MaDis-Stereo: Enhanced Stereo Matching via Distilled Masked Image Modeling
Jihye Ahn, Hyesong Choi, Soomin Kim, Dongbo Min
TL;DR
MaDis-Stereo tackles data scarcity in Transformer-based stereo depth estimation by injecting locality inductive bias through Masked Image Modeling (MIM) and stabilizing training with a teacher–student EMA distillation framework. The method masks stereo image patches, reconstructs them with cross-view attention, and simultaneously predicts disparities, while the teacher provides dense pseudo-disparities to complement sparse ground-truth labels. Key contributions include the dual-network architecture with EMA updating, a calibrated masking ratio of 40%, and the use of pseudo disparity maps to guide learning, yielding state-of-the-art results on KITTI 2015 and ETH3D and improved locality focus as evidenced by attention-distance analyses.
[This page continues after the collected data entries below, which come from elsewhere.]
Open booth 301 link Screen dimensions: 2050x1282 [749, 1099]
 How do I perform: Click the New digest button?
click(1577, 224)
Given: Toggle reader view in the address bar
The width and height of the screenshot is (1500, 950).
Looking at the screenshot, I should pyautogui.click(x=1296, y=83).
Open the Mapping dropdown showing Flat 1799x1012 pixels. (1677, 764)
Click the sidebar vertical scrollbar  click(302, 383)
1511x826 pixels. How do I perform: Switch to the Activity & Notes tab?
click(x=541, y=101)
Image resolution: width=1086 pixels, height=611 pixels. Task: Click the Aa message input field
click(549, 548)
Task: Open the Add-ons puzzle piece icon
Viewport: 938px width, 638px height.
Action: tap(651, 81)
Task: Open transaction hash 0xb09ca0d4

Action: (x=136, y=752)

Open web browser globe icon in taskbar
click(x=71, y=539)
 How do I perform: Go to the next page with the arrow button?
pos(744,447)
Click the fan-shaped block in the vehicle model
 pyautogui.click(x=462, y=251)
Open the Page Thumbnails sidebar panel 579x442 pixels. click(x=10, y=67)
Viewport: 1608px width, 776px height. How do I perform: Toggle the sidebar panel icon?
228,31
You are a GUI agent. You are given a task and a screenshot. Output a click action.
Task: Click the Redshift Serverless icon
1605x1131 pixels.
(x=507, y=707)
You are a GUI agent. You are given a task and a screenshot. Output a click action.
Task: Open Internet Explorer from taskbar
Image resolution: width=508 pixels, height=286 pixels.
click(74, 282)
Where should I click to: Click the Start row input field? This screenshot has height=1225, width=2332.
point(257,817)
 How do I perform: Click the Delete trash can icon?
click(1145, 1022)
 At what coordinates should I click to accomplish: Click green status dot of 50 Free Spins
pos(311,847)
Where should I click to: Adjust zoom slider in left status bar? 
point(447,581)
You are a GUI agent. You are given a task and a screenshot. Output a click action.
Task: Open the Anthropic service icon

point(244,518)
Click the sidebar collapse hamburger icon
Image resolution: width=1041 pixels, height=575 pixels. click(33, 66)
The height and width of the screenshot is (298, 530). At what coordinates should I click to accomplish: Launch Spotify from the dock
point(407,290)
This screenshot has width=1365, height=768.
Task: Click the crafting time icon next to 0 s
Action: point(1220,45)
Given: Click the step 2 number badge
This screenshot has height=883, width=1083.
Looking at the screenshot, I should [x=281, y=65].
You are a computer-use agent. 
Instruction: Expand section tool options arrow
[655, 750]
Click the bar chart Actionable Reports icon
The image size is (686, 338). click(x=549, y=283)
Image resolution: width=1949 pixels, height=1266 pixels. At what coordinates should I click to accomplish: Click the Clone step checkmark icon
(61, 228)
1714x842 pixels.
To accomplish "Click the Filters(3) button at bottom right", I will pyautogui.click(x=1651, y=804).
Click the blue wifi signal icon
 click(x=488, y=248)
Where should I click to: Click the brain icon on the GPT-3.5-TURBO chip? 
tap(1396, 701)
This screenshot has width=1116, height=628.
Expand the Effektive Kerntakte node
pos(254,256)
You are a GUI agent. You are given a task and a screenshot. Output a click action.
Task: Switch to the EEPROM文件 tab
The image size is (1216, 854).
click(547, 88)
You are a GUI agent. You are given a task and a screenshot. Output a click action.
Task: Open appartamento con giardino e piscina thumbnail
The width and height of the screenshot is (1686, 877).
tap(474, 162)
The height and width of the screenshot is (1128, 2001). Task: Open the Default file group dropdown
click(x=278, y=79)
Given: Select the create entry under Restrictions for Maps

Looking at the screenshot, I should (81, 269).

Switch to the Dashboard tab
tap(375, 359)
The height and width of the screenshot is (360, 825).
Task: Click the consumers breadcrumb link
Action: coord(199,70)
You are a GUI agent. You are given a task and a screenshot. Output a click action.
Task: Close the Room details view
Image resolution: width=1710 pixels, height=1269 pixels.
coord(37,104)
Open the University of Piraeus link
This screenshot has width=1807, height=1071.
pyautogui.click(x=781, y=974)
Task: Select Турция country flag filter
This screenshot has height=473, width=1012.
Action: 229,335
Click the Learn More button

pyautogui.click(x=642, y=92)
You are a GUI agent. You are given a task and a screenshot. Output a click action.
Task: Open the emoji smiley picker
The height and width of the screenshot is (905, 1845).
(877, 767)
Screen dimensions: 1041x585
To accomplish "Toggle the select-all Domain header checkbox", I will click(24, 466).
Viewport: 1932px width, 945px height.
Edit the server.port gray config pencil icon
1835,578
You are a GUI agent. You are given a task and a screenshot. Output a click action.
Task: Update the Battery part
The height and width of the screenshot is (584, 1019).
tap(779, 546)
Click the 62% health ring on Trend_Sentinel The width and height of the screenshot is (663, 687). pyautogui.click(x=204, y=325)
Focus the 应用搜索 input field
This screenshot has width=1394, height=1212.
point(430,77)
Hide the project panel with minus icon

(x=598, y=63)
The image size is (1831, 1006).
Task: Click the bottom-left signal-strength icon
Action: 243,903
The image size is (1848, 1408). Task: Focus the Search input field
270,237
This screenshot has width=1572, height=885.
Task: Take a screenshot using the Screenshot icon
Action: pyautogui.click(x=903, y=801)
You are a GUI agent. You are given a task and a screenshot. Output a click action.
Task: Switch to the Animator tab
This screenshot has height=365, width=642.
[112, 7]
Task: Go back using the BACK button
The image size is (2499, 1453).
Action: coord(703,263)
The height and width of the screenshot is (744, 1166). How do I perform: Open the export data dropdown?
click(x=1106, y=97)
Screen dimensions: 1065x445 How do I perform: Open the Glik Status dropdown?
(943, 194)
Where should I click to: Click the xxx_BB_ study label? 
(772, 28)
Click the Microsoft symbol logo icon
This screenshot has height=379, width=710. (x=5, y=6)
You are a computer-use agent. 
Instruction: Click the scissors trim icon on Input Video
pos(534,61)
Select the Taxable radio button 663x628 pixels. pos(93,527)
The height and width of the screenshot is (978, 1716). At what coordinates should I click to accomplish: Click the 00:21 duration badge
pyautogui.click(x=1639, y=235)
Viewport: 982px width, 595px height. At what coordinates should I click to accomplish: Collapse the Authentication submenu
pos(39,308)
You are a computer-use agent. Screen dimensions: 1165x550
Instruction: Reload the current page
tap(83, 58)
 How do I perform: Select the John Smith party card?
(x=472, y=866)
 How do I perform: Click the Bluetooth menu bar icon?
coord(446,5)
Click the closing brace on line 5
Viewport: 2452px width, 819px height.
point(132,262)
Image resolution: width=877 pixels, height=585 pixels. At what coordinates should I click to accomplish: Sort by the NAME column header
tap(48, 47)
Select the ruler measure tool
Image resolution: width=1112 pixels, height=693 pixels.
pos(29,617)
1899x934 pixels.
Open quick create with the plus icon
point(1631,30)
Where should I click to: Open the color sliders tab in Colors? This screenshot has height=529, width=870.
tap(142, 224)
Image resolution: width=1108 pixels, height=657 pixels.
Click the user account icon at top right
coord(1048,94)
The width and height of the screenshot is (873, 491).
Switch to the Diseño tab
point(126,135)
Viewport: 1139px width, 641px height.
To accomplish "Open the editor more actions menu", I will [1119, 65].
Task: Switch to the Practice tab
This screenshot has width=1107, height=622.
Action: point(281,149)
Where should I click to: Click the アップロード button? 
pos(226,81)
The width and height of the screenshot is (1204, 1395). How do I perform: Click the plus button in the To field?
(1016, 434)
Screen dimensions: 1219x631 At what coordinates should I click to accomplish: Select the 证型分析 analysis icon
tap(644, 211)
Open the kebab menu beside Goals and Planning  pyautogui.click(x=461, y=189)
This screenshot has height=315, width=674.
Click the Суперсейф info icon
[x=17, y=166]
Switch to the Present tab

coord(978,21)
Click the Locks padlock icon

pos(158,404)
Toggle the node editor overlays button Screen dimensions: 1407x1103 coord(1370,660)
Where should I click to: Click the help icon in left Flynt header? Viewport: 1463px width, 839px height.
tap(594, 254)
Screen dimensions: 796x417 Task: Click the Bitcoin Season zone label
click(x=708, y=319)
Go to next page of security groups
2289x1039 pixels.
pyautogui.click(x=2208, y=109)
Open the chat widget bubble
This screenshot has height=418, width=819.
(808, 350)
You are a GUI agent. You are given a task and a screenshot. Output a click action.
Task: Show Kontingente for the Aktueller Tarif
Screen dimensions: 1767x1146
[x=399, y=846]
This approach enhances the applicability of Transformer-based stereo models in data-limited scenarios and offers a practical pathway to more accurate dense depth prediction in real-world settings.
Abstract
In stereo matching, CNNs have traditionally served as the predominant architectures. Although Transformer-based stereo models have been studied recently, their performance still lags behind CNN-based stereo models due to the inherent data scarcity issue in the stereo matching task. In this paper, we propose Masked Image Modeling Distilled Stereo matching model, termed MaDis-Stereo, that enhances locality inductive bias by leveraging Masked Image Modeling (MIM) in training Transformer-based stereo model. Given randomly masked stereo images as inputs, our method attempts to conduct both image reconstruction and depth prediction tasks. While this strategy is beneficial to resolving the data scarcity issue, the dual challenge of reconstructing masked tokens and subsequently performing stereo matching poses significant challenges, particularly in terms of training stability. To address this, we propose to use an auxiliary network (teacher), updated via Exponential Moving Average (EMA), along with the original stereo model (student), where teacher predictions serve as pseudo supervisory signals to effectively distill knowledge into the student model. State-of-the-arts performance is achieved with the proposed method on several stereo matching such as ETH3D and KITTI 2015. Additionally, to demonstrate that our model effectively leverages locality inductive bias, we provide the attention distance measurement.